Within the material that follows, how many lines include the string "height"? Answer with the number and nothing more.

──────────

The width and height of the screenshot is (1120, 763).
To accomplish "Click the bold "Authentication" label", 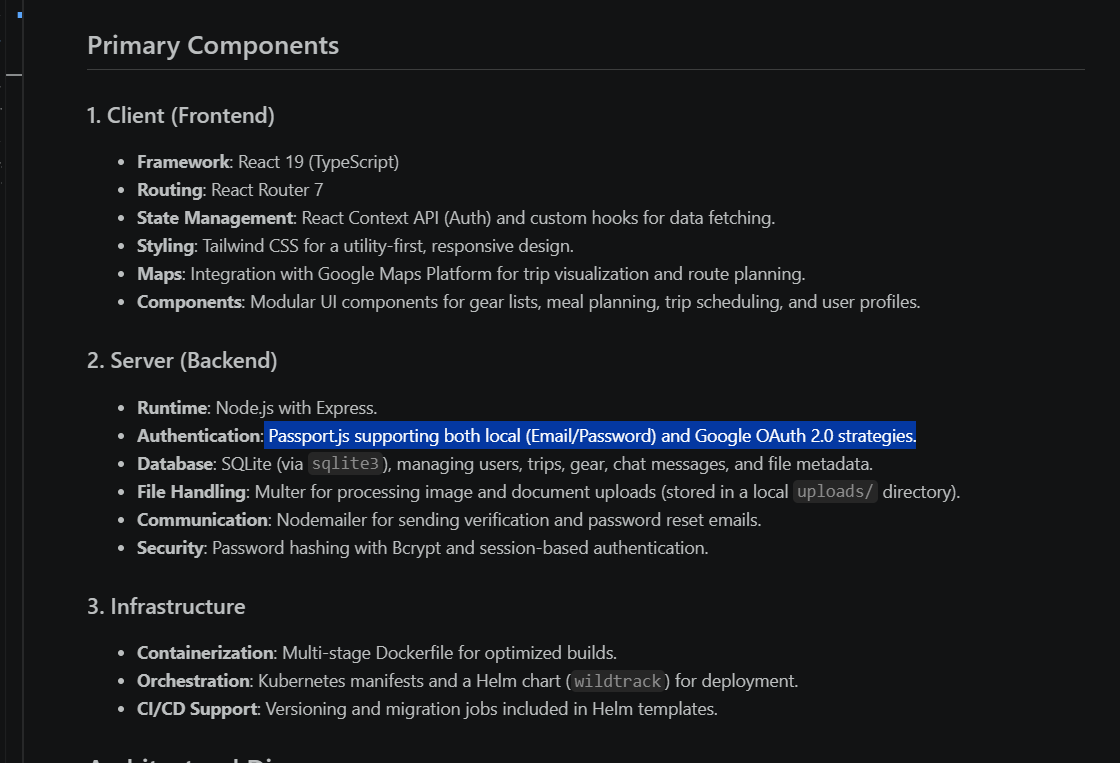I will pos(199,436).
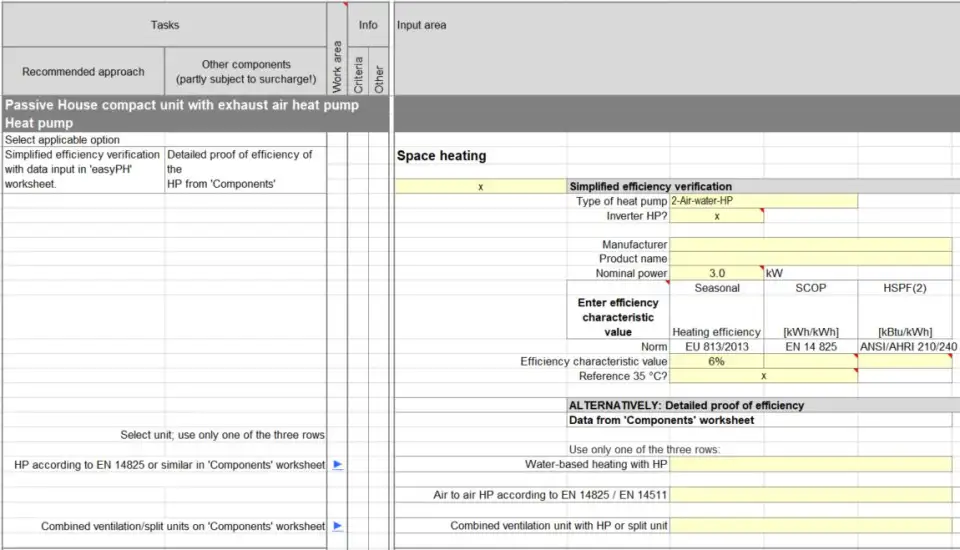Toggle the Reference 35 °C x cell
The image size is (960, 550).
point(763,376)
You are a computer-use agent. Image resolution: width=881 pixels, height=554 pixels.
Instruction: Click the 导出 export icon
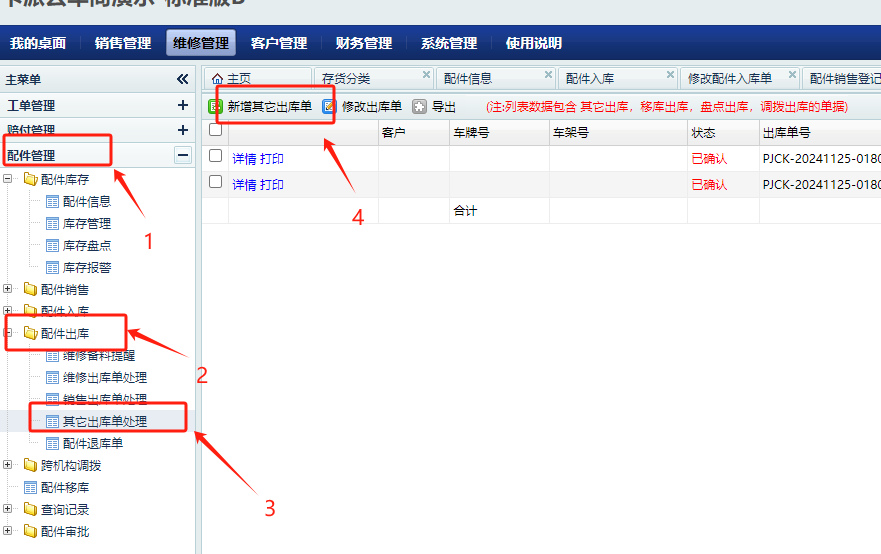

──────────

ANSWER SECTION
2